Results and discussion

The (C)8 repeat tract in the last exon of the SM2 isoform of MYH11 was examined in 87 HNPCC intestinal tumours. MSI+ adenomas had a mutation rate of 5% (1/20) with a single adenoma carrying a frameshift mutation in one allele (Table 1). In contrast to MSI+ adenomas, MSI+ cancers had a much higher rate of frameshift mutation (36%, 17 out of 47; P=0.008; Table 1). There were fewer mutations in our HNPCC MSI+ cancers (36%) compared with the sporadic MSI+ cancers (55%) reported by Alhopuro et al (2008) and this difference was significant (P=0.04). We also investigated four MSI+ endometrial cancers and found MYH11 frameshift mutations in 50% of samples (2 out of 4; Table 1). No frameshift mutations were found in the matched normal DNA (n=41) from HNPCC patients, confirming the somatic origin of mutations. There were also no mutations found in microsatellite stable (MSI−) adenomas (n=14) or MSI− cancers (n=6; Table 1).

Table 1 Frequency of MYH11 frameshift mutations in HNPCC tumours

A concern when analysing allele mutation frequency in MSI+ tumours is the confounding issue of passenger mutations that do not contribute to neoplasia. We assessed mutation frequency at four loci containing intronic (C)8 repeat tracts in which any frameshift mutation would not be predicted to be selected for and would therefore represent passenger mutations (Alhopuro et al, 2008). We found that mutation frequencies at the intronic (C)8 repeats were higher in HNPCC MSI+ cancers (16% of all loci, 29 out of 179) as compared with MSI+ adenomas (7% of all loci, 5 out of 69; P=0.07) indicating increased passenger mutation rates in the MSI+ CRCs. More importantly, MSI+ cancers had significantly higher frameshift mutation rates in MYH11 than at the intronic repeats (36 vs 16%, P=0.004). MSI+ adenomas however, displayed no difference between frequency of MYH11 (5%, 1 out of 20) and intronic (C)8 frameshift mutations (7%, 5 out of 69; P=1.0) These results indicate that frameshift mutations at MYH11 do not play a role in early stages of tumour formation, but are likely to play a role in progression of HNPCC tumorigenesis.

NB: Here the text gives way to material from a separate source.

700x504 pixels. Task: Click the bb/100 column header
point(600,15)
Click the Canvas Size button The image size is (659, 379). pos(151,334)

We next investigated whether there were associations between the presence of an MYH11 mutation and pathological features such as Dukes stage, tumour grade and tumour site. Dukes stage was available for 33 cancers (Dukes A+B, n=21; Dukes C+D, n=12) and frameshift mutations were found in 29% (6 out of 21) of the A+Bs and 25% (3 out of 12) of the C+Ds indicating that mutation frequency was not increased in the more advanced Dukes stage (P=1.0; Table 2). A total of 29 cancers had tumour grade available and although the numbers in the well- and poorly differentiated grades were small, there was a trend towards an increase in mutation frequency with grade (well differentiated, 0%, 0 out of 3; moderately, 27%, 6 out of 22; poorly differentiated, 50%, 2 out of 4; Table 2), but this was not significant (P=0.4). Mutation frequency was not influenced by site of tumour presentation, distal or proximal (P=1.0; Table 2).

Table 2 Pathological features of HNPCC tumours and frequency of MYH11 mutation

In conclusion, our results indicate that the MYH11 mutation is not required for early HNPCC adenoma formation, but it is selected for in the process of MSI+ cancer tumorigenesis. The role of MYH11 in the development of MSI+ cancers merits further investigation particularly with respect to the underlying molecular and cellular mechanism.